Could you reproduce the data below word for word, leaving out the pictures?
----------
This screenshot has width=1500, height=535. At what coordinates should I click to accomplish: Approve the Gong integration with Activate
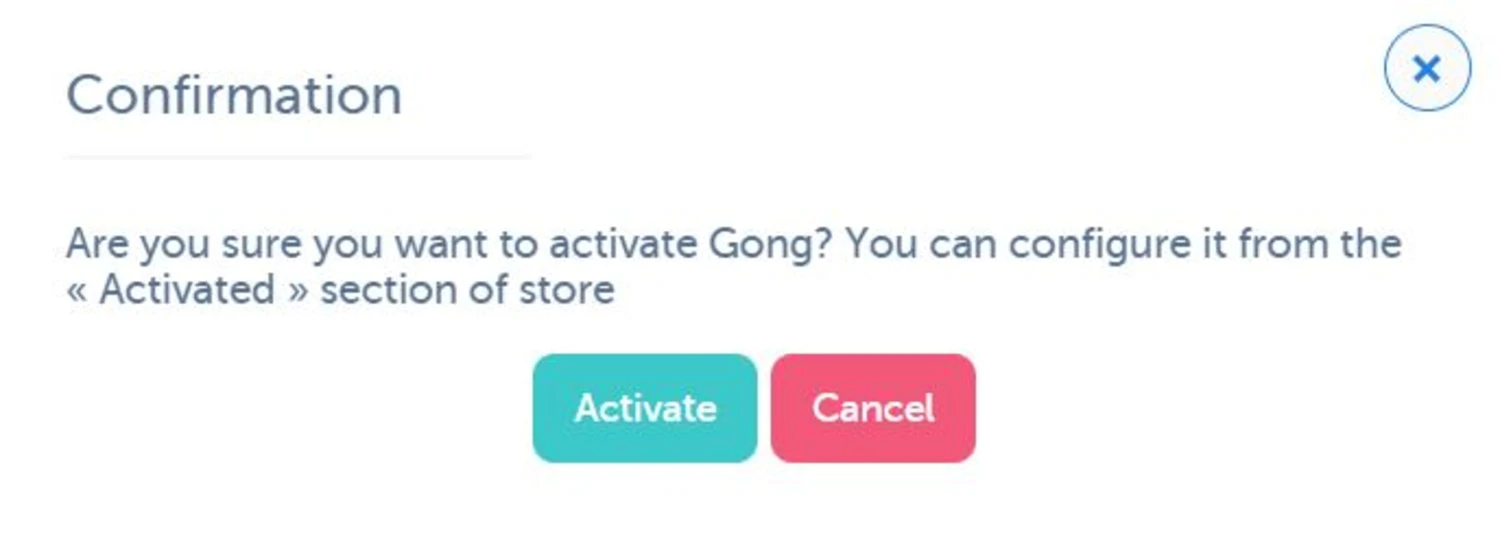(x=644, y=408)
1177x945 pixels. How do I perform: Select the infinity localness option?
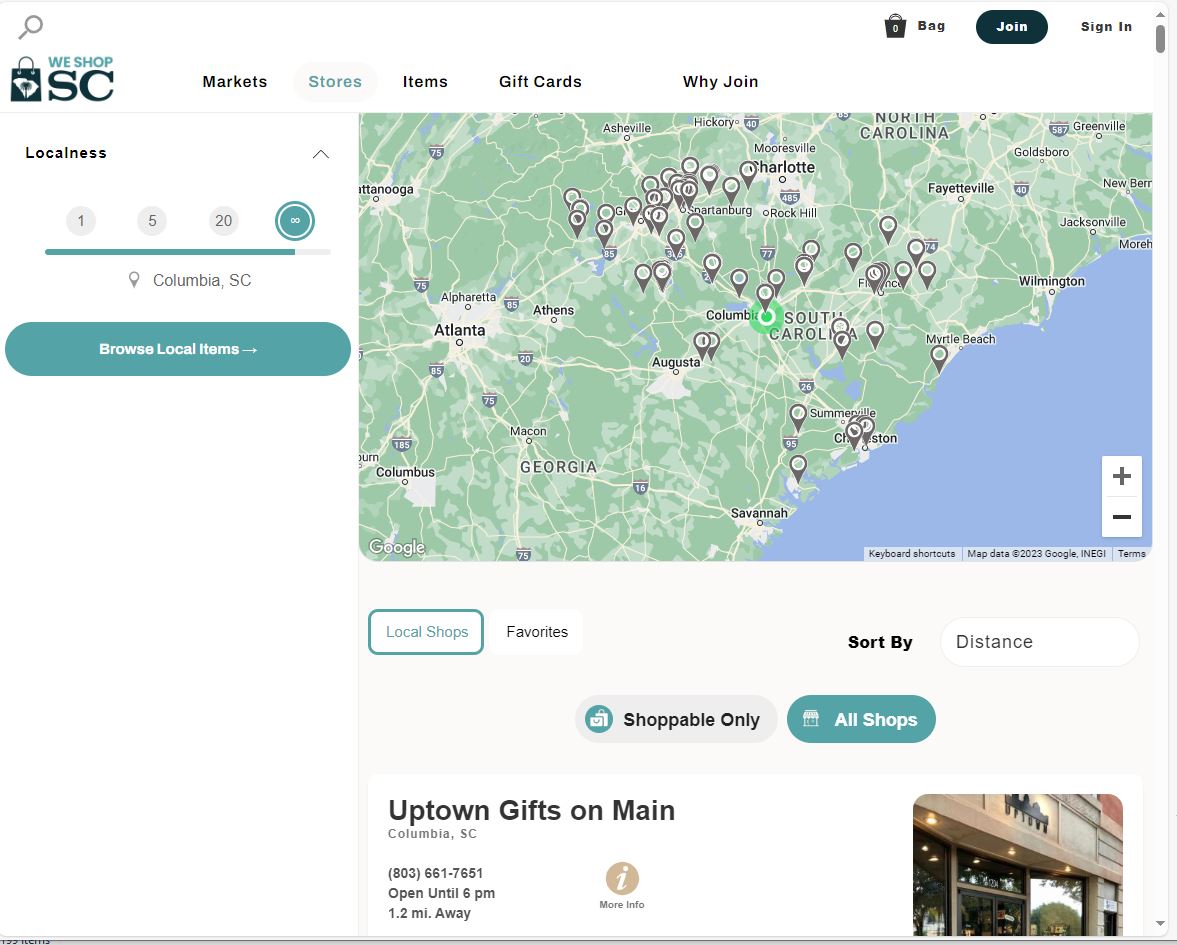coord(294,220)
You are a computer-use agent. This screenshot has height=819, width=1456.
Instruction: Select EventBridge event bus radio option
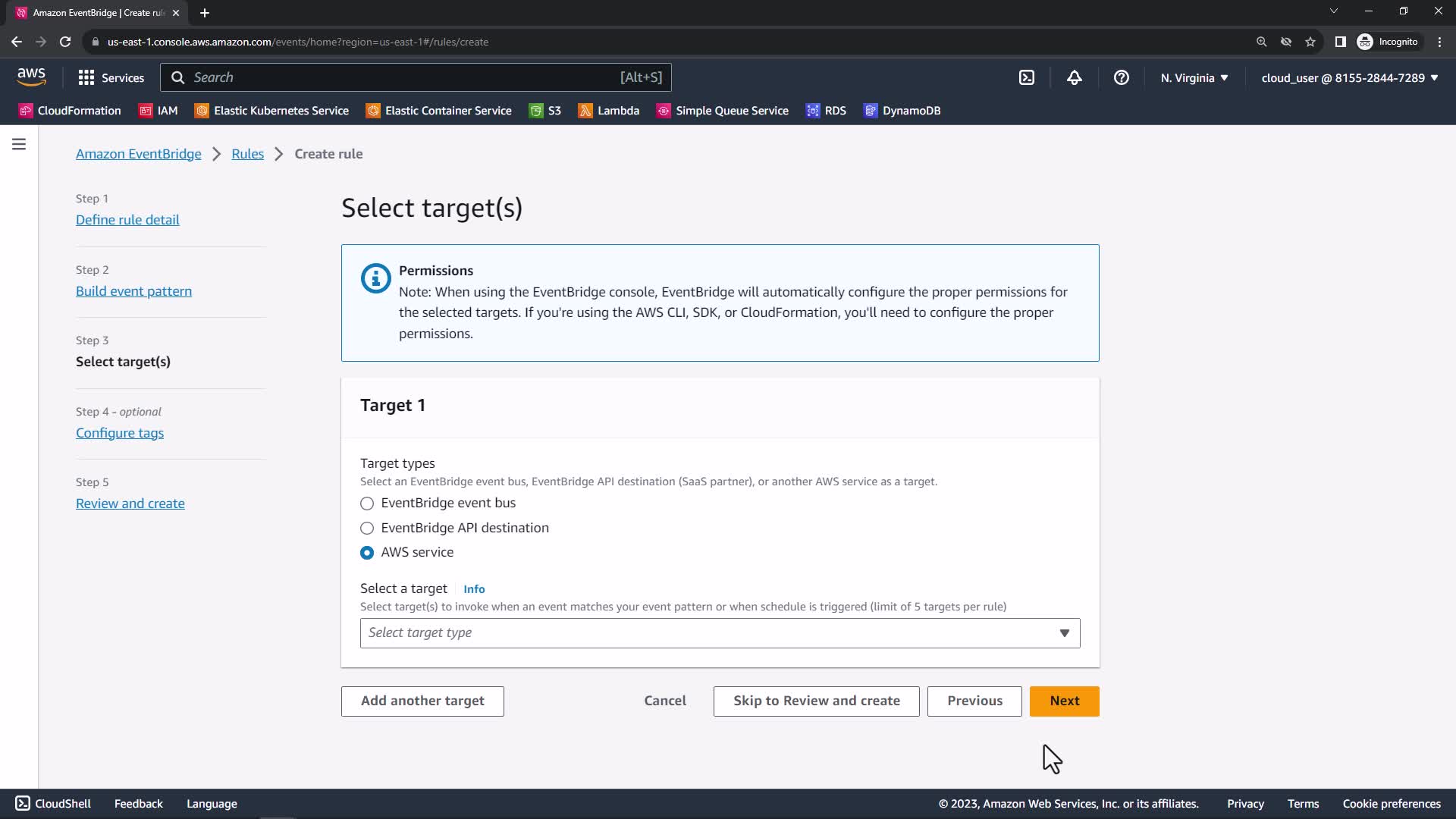coord(367,504)
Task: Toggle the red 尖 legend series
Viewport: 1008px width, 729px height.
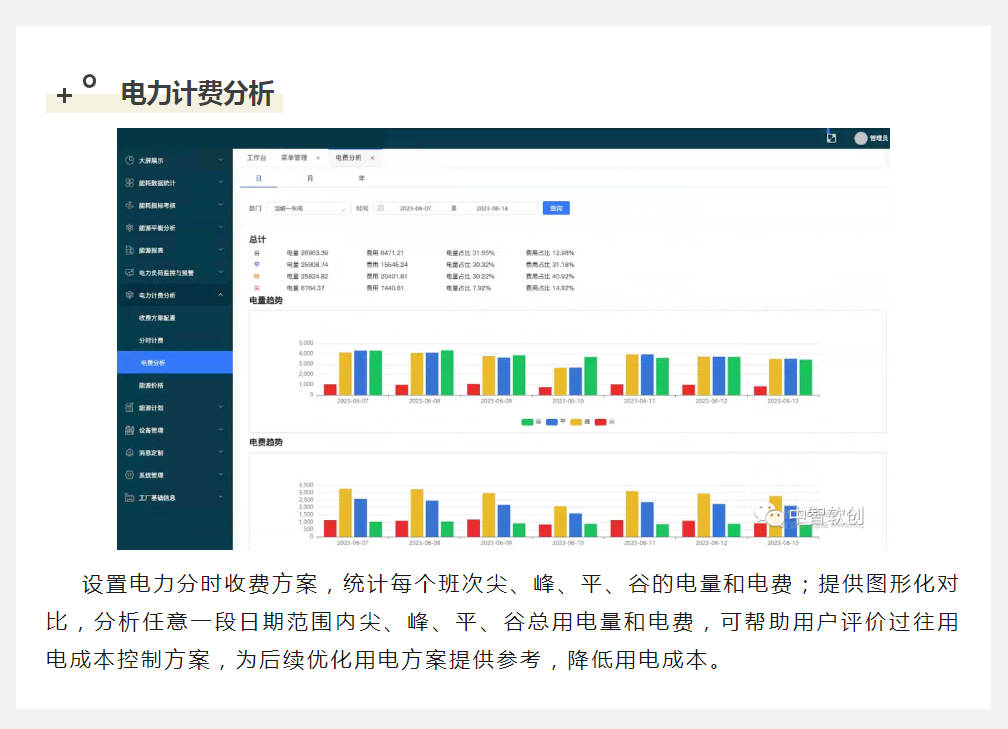Action: [x=601, y=423]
----------
* [Written solution]:
This screenshot has width=1500, height=535. At what coordinates should I click to accomplish: Approve the Gong integration with Activate
(x=644, y=408)
1177x945 pixels. How do I perform: Select the infinity localness option?
coord(294,220)
You are a computer-use agent. This screenshot has height=819, width=1456.
Instruction: Select EventBridge event bus radio option
coord(367,504)
Task: Toggle the red 尖 legend series
Viewport: 1008px width, 729px height.
Action: [x=601, y=423]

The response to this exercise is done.